A while back (I'm just now getting around to posting about this) I found files 
I did not create.

In my hard drive's root directory there are files with the names Us, Use, and 
User. It's as if someone saw the directory entry "Users" and created files by 
successively removing the last character.

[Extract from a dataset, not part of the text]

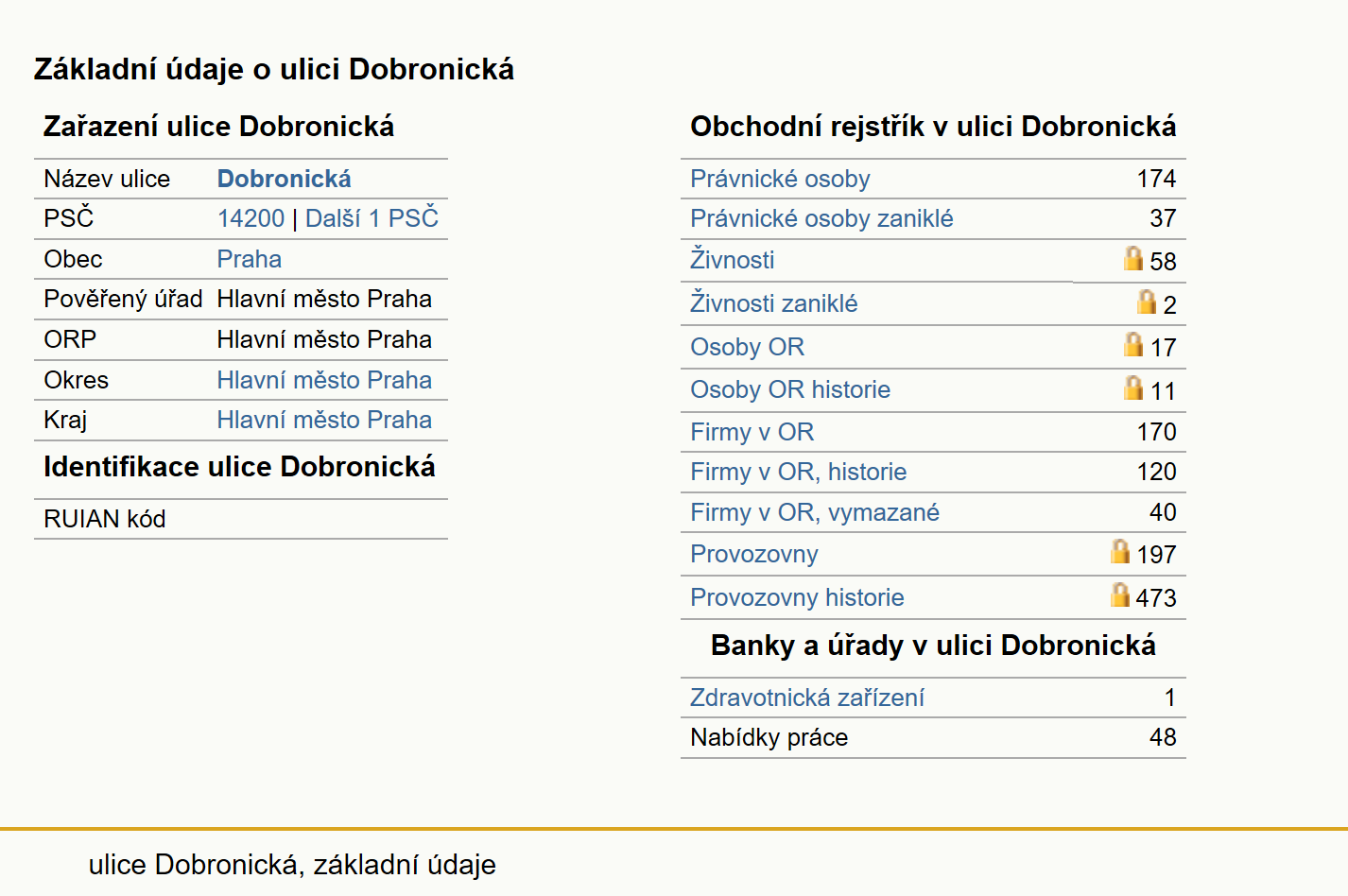Open Hlavní město Praha in Kraj row
The height and width of the screenshot is (896, 1348).
(x=324, y=420)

The mystery files are plain files, not directories. Each contains a plist 
containing a dictionary with two entries that look like this:

<key>Name</key>
<string>http://www.facebook.com/plugins/activity.php?site=washingtonpost.com&amp;width=270&amp;height=320&amp;header=false&amp;colorscheme=light&amp;recommendations=true&amp;6214.095647446811&amp;7751.048405189067&amp;3129.9072271212935&amp;7536.087667103857&amp;4291.395829059184&amp;1395.311774685979&amp;2083.6958242580295&amp;443.40196531265974&amp;9549.78644149378&amp;3268.577605485916&amp;397.9086992330849&amp;732.4148458428681&amp;4088.
 [...goes on with hundreds more numbers...]</string>

<key>URL</key>
<string>[...the same humongous URL as above...]</string>

In each case there's a reference to 
http://www.facebook.com/plugins/activity.php. The URLs passed as parameters are 
different in each file. There's washingtonpost.com as above, and also slate.com 
and huffingtonpost.com.

I found similar files in my home directory:

L
Li
Lib
Libr
Libra
(no Librar)

And in ~/Library:

C
Ca
Cac
Cache
(no Cach)

Anybody know what these are? I notice HuffingtonPost and Slate.com have a 
"feature" where they list my Facebook friends that are somehow connected. Could 
this be related? If this happened via Facebook, how could Safari have gotten 
permission to write files in my root and home directories?